## [Action item]
When the line containing "Viewport: 1011px width, 634px height." is found in the data below, give it again along with every later line, exactly; drop the pictures.

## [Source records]
• • • •

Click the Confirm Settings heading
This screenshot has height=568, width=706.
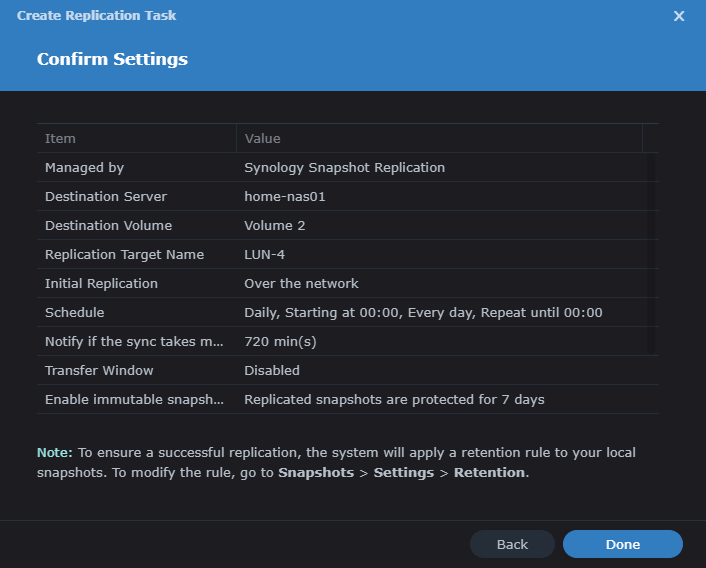[112, 59]
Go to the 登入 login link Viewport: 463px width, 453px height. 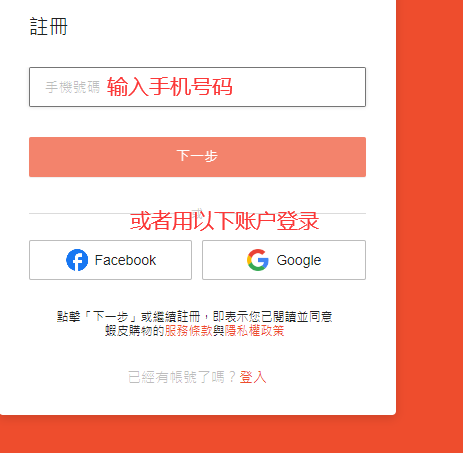(x=253, y=377)
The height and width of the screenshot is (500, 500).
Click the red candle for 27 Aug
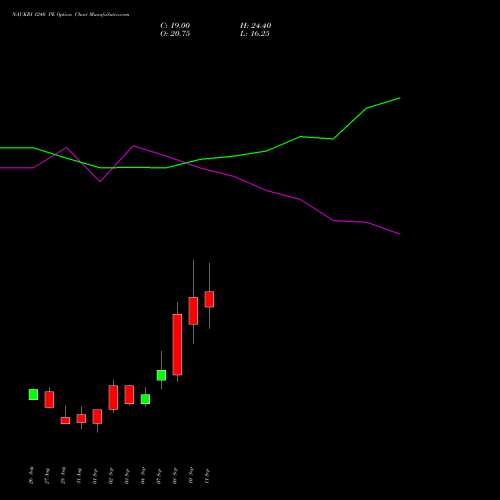click(49, 399)
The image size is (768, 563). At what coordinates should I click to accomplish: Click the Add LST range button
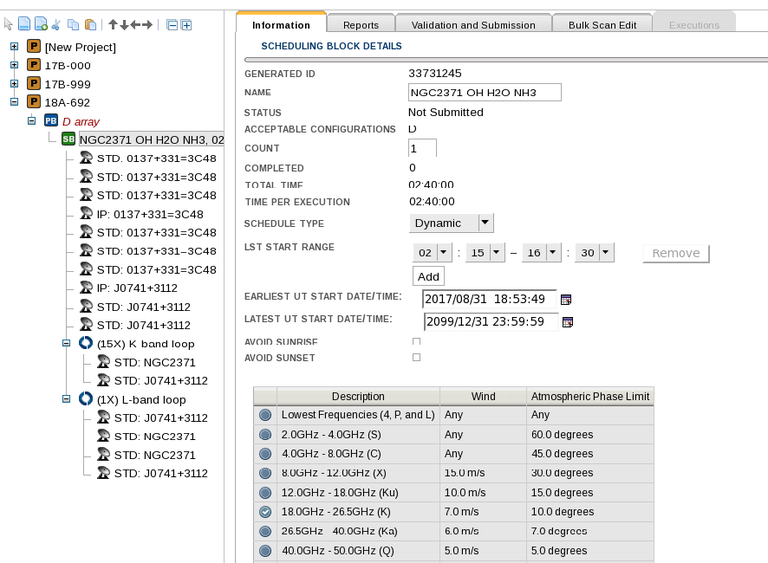428,276
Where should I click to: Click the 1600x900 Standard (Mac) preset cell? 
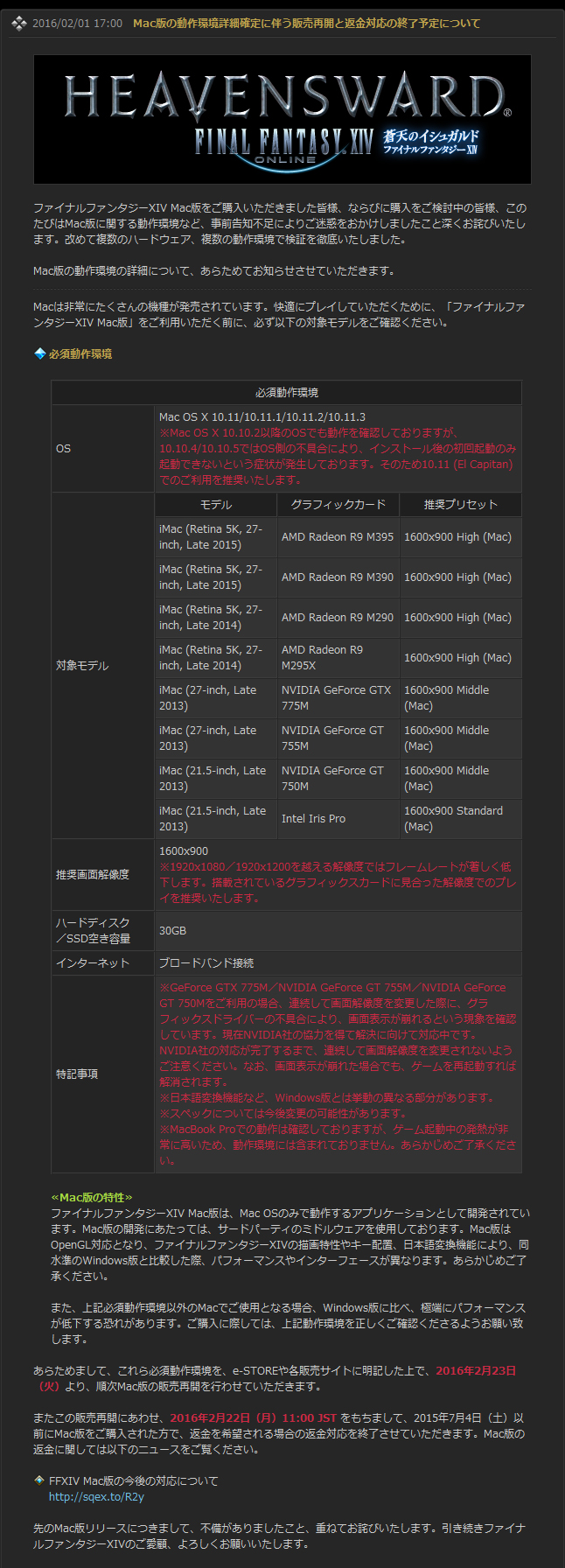pos(453,819)

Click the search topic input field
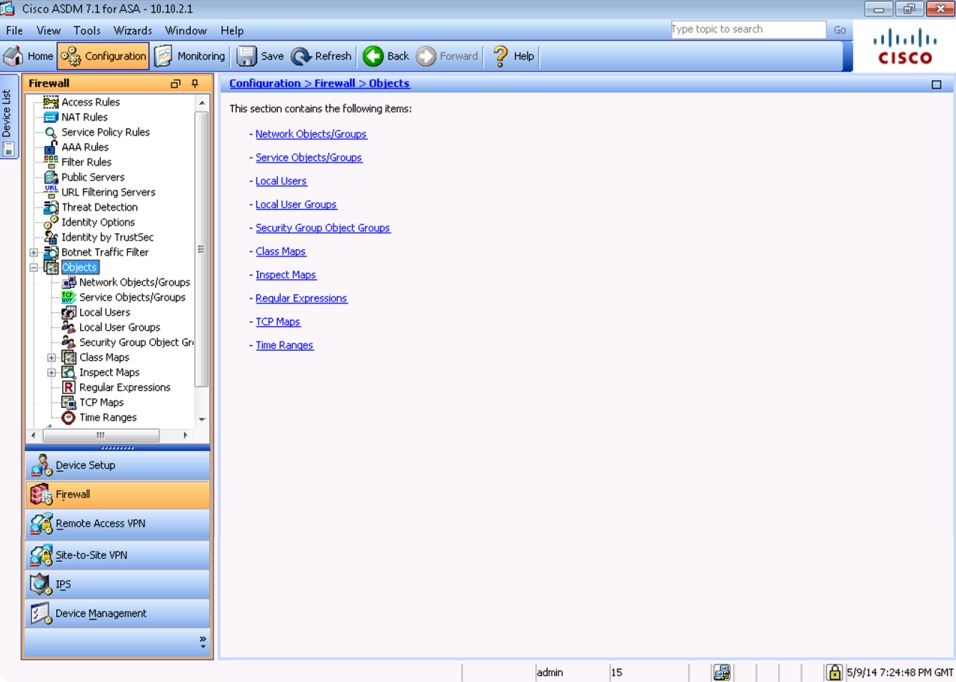[748, 30]
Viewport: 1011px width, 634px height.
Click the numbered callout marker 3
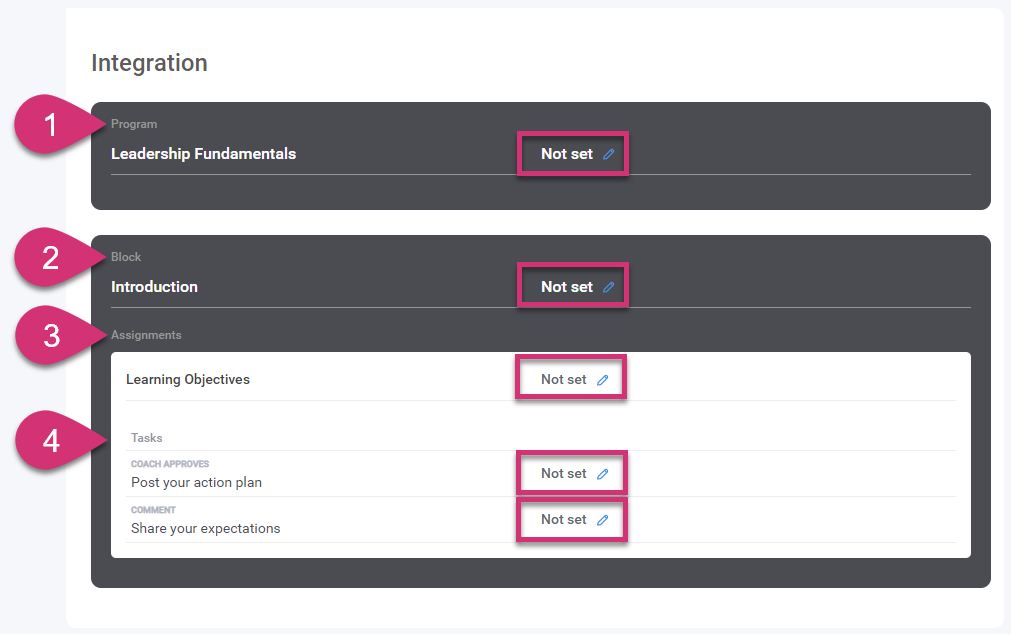click(52, 335)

• • • •

## [Result of the exercise]
Viewport: 1011px width, 634px height.
Click the numbered callout marker 3
click(52, 335)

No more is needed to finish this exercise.